Aujourd'hui, ils sont fiers du chemin parcouru. Leur gamme est étonnante de fraîcheur et de profondeur, surtout les pinots noirs des Évouettes, leur cru du Valais. Ils vendent 70 % de leur récolte en bouteilles et le reste en vrac aux négociants Schenk, à Rolle, et Garnier, à Berne.

Outre les particuliers et les négociants, il existe cinq coopératives dans le Chablais. Celle d'Yvorne, appelée Avy (les Artisans vignerons d'Yvorne), compte 120 membres et « encave » 55 hectares, du chasselas à 86 %. Elle vend ses vins sous la marque Les Vignes d'Or.

À voir ce petit vignoble parfaitement entretenu, on se dit qu'il coule des jours heureux. L'oenotourisme y est en plein boom. Dans les propriétés, les vins sont vendus à bon prix : entre 15 et 20 CHF pour le moindre chasselas. Pourtant, tout n'est pas rose : la viticulture souffre d'une intense concurrence étrangère. « Le consommateur suisse est très sollicité. Comme on n'a jamais pu fournir plus de 50 % de ce que l'on consomme, les vins étrangers ont fait leur trou », rappelle Daniel Dufaux.

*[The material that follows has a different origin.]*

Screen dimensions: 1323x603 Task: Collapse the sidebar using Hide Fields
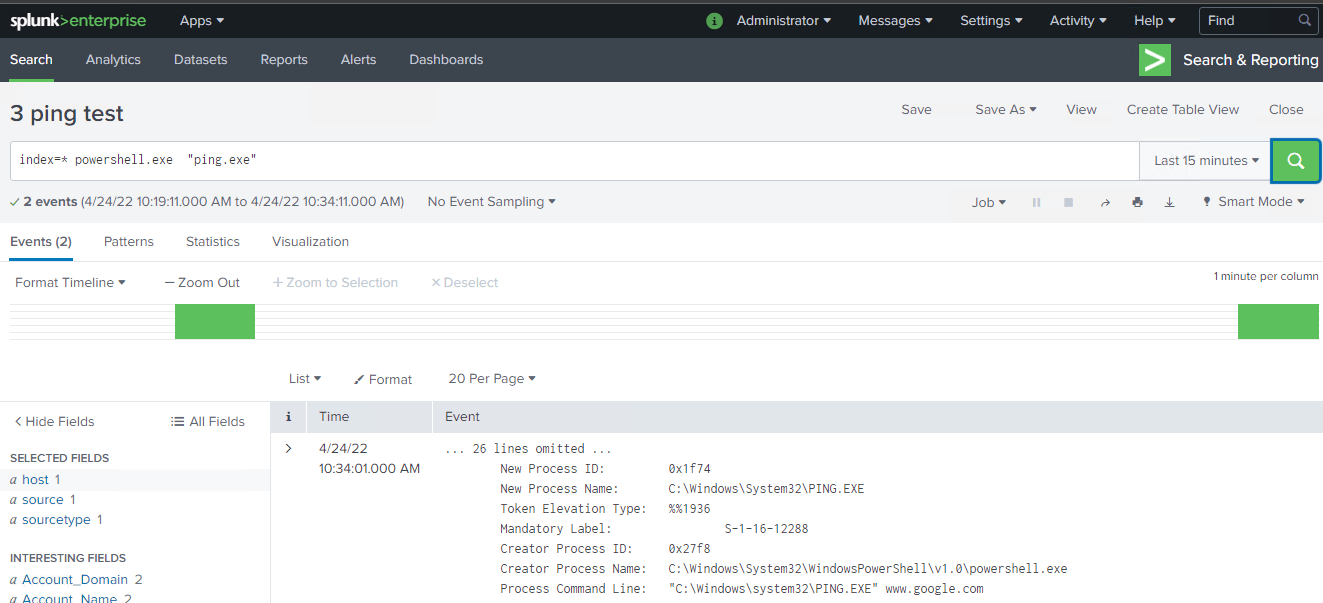(x=53, y=421)
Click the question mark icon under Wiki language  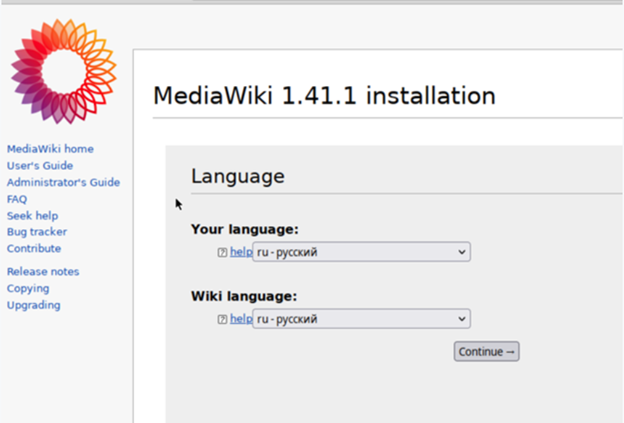click(222, 319)
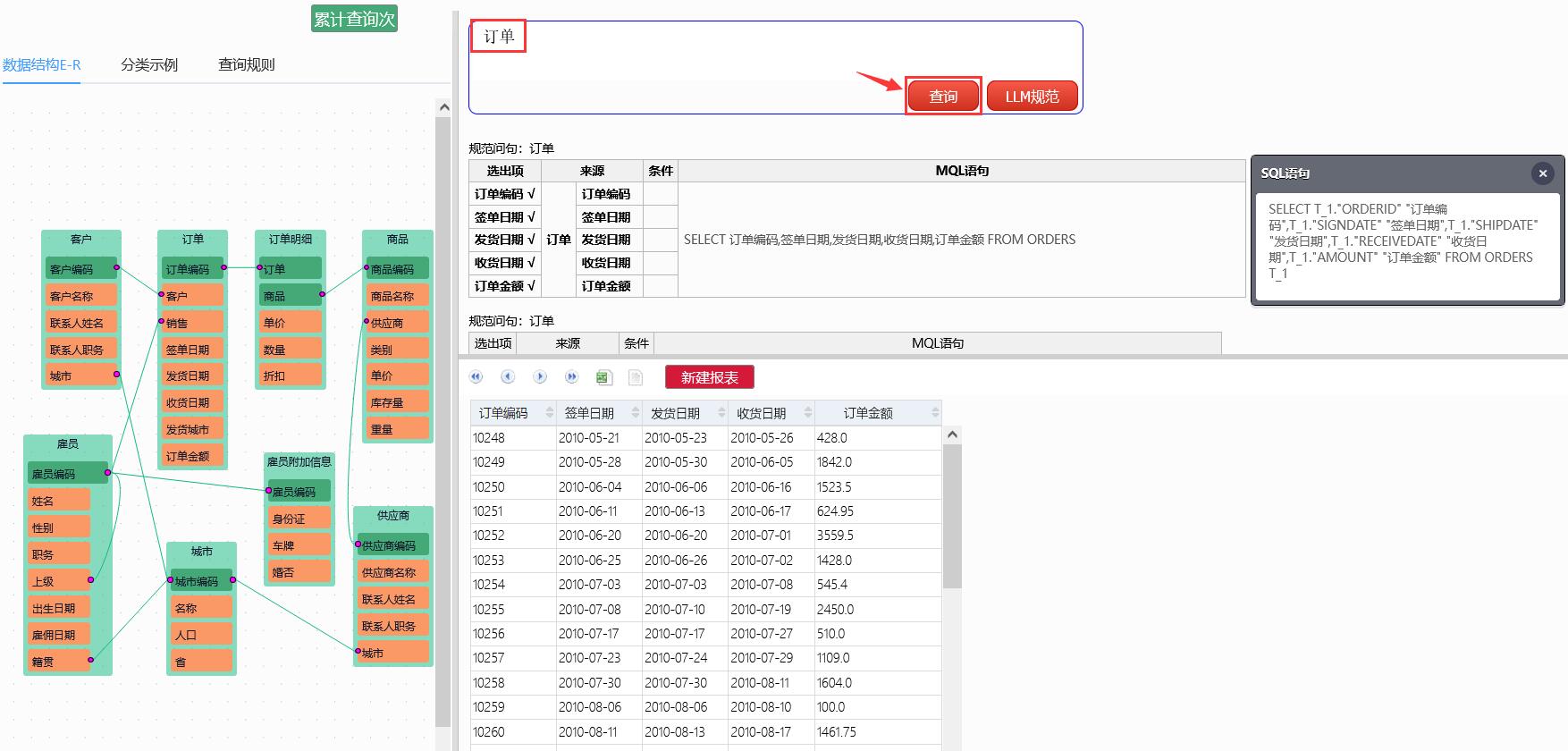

Vins espagnols, italiens, français et surtout chiliens et argentins occupent plus de 60 % des linéaires. Pour reprendre des parts de marché, les opérations de déstockage se multiplient. « 75 % des vins suisses sont vendus en promotion. La grande distribution tue tout », se désole Patrick Ansermoz, directeur de l'Avy.

Ultime point qui chagrine les Vaudois : la notoriété. « Lorsqu'un Suisse veut faire plaisir, il achète un cru classé de Bordeaux plutôt qu'un vin du Chablais », déplore Patrick Ansermoz. Même pour les vignobles bien établis, le chemin vers la perfection est long.

Une viticulture très coûteuse

Si les vins du Chablais sont chers, c'est parce qu'ils sont produits sur des vignes en terrasses, où les coûts de production et les risques d'éboulement et d'érosion sont énormes, se défendent les producteurs. Ils ont des murets à entretenir, réalisent beaucoup de travaux à dos d'homme, vendangent au treuil, etc. Merles et geais s'ajoutent au catalogue, obligeant les vignerons à protéger les vignes avec des filets, eux aussi coûteux (100 CHF, soit 82 euros, pour couvrir 1 000 m2 de vignes).

Le raisin se négocie à 5 CHF (4,09 euros) le kilo de chasselas, et jusqu'à 7 CHF (5,73 euros) les cépages rouges. Cela se répercute dans la bouteille, rendant le coût élevé, d'autant que les matières sèches augmentent. Enfin, les viticulteurs ont dû regrouper les parcelles et créer des chemins pour en faciliter les accès, tout cela avec l'aide des pouvoirs publics.